Como vês, minha filha, a hereditariedade nos poupa muito trabalho.

Lógica & Linguagem
Alguém já se lembrou de fazer um estudo sobre a estatística dos provérbios? Este, por exemplo: "Quem cospe para o céu, na cara lhe cai". Tal desarranjo sintático faria a antiga análise lógica perder de súbito a razão.

O Assunto
E nunca me perguntes o assunto de um poema: um poema sempre fala de outra coisa.

O Poema
O poema essa estranha máscara mais verdadeira do que a própria face.

O Trágico Dilema
Quando alguém pergunta a um autor o que este quis dizer, é porque um dos dois é burro.

Palavra Escrita
Por vezes, quando estou escrevendo este cadernos, tenho um medo idiota de que saiam póstumos. Mas haverá coisa escrita que não seja póstuma? Tudo que sai impresso é epitáfio.

Poema
Mas por que datar um poema? Os poetas que põem datas nos seus poemas me lembram essas galinhas que carimbam os ovos...

Poesia & Lenço
E essa que enxugam as lágrimas em nossos poemas com defluxos em lenços... Oh! tenham paciência, velhinhas... A poesia não é uma coisa idiota: a poesia é uma coisa louca!

Poesia & Peito
Qual Ioga, qual nada! A melhor ginástica respiratória que existe é a leitura, em voz alta, dos Lusíadas.

Refinamentos
Escrever o palavrão pelo palavrão é a modalidade atual da antiga arte pela arte.

Ressalva
Poesia não é a gente tentar em vão trepar pelas paredes, como se vê em tanto louco aí: poesia é trepar mesmo pelas paredes.

Sinônimos
Esses que pensam que existem sinônimos, desconfio que não sabem distinguir as diferentes nuanças de uma cor.

Sonho
Um poema que ao lê-lo, nem sentirias que ele já estivesse escrito, mas que fosse brotando, no mesmo instante, de teu próprio coração.

Tempo
Coisa que acaba de deixar a querida leitora um pouco mais velha ao chegar ao fim desta linha.

Veneração
Ah, esses livros que nos vêm às mãos, na Biblioteca Pública e que nos enchem os dedos de poeira. Não reclames, não. A poeira das bibliotecas é a verdadeira poeira dos séculos.

Vida
Só a poesia possui as coisas vivas. O resto é necropsia.

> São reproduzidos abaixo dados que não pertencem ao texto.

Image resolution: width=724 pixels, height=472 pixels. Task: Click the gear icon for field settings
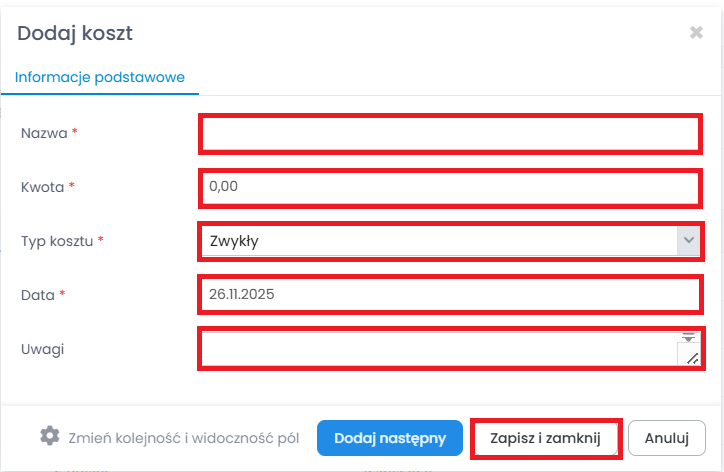tap(49, 436)
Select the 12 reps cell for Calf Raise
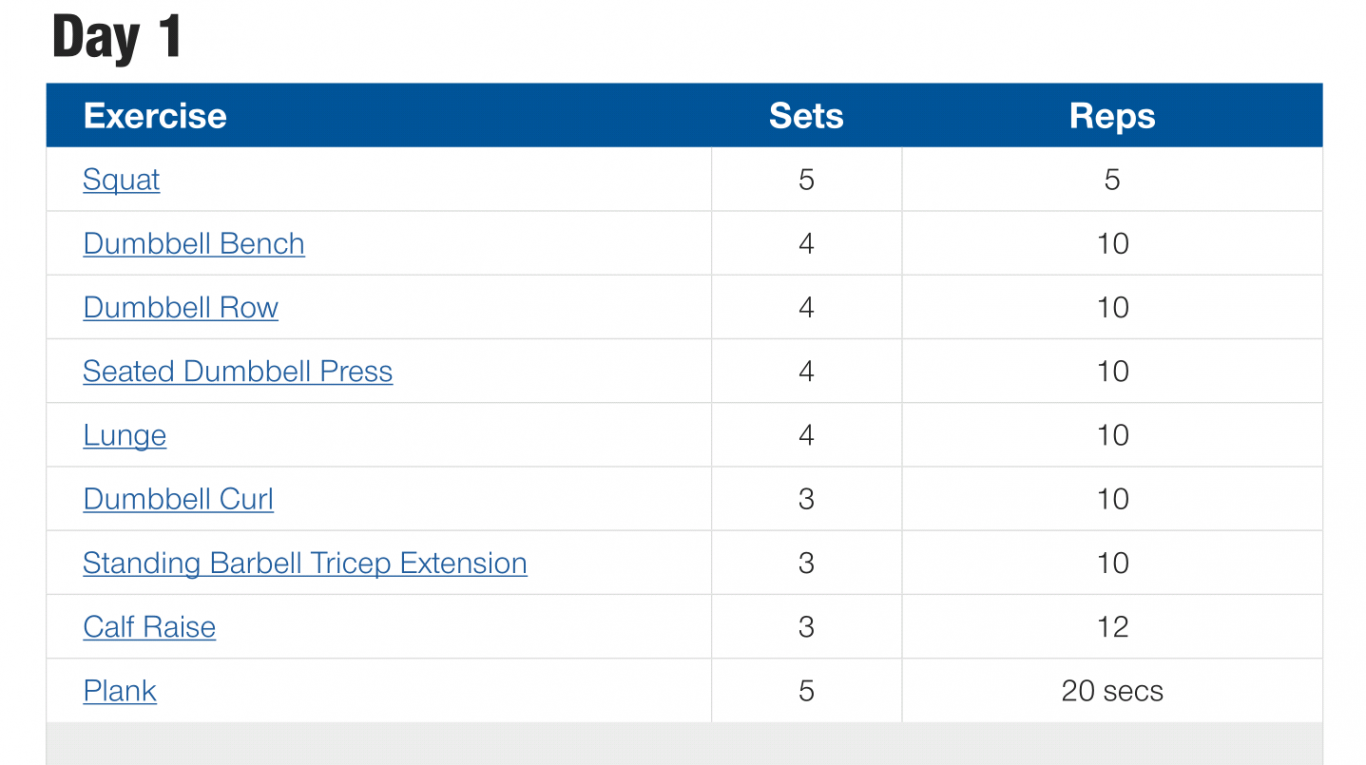Viewport: 1366px width, 765px height. tap(1112, 627)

Pensamentos extraídos do livro "Do Caderno H", Editora Globo - Porto Alegre, 1973, págs. diversas.



Esperança

Mário Quintana


Lá bem no alto do décimo segundo andar do Ano
Vive uma louca chamada Esperança
E ela pensa que quando todas as sirenas
Todas as buzinas
Todos os reco-recos tocarem
Atira-se
E
— ó delicioso vôo!
Ela será encontrada miraculosamente incólume na calçada,
Outra vez criança...
E em torno dela indagará o povo:
— Como é teu nome, meninazinha de olhos verdes?
E ela lhes dirá
(É preciso dizer-lhes tudo de novo!)
Ela lhes dirá bem devagarinho, para que não esqueçam:
— O meu nome é ES-PE-RAN-ÇA...


Texto extraído do livro "Nova Antologia Poética", Editora Globo - São Paulo, 1998, pág. 118.

Se eu fosse um padre

Mário Quintana


Se eu fosse um padre, eu, nos meus sermões,
não falaria em Deus nem no Pecado
— muito menos no Anjo Rebelado
e os encantos das suas seduções,

não citaria santos e profetas:
nada das suas celestiais promessas
ou das suas terríveis maldições...
Se eu fosse um padre eu citaria os poetas,

Rezaria seus versos, os mais belos,
desses que desde a infância me embalaram
e quem me dera que alguns fossem meus!

Porque a poesia purifica a alma
...e um belo poema — ainda que de Deus se aparte —
um belo poema sempre leva a Deus!


Texto extraído do livro "Nova Antologia Poética", Editora Globo - São Paulo, 1998, pág. 105.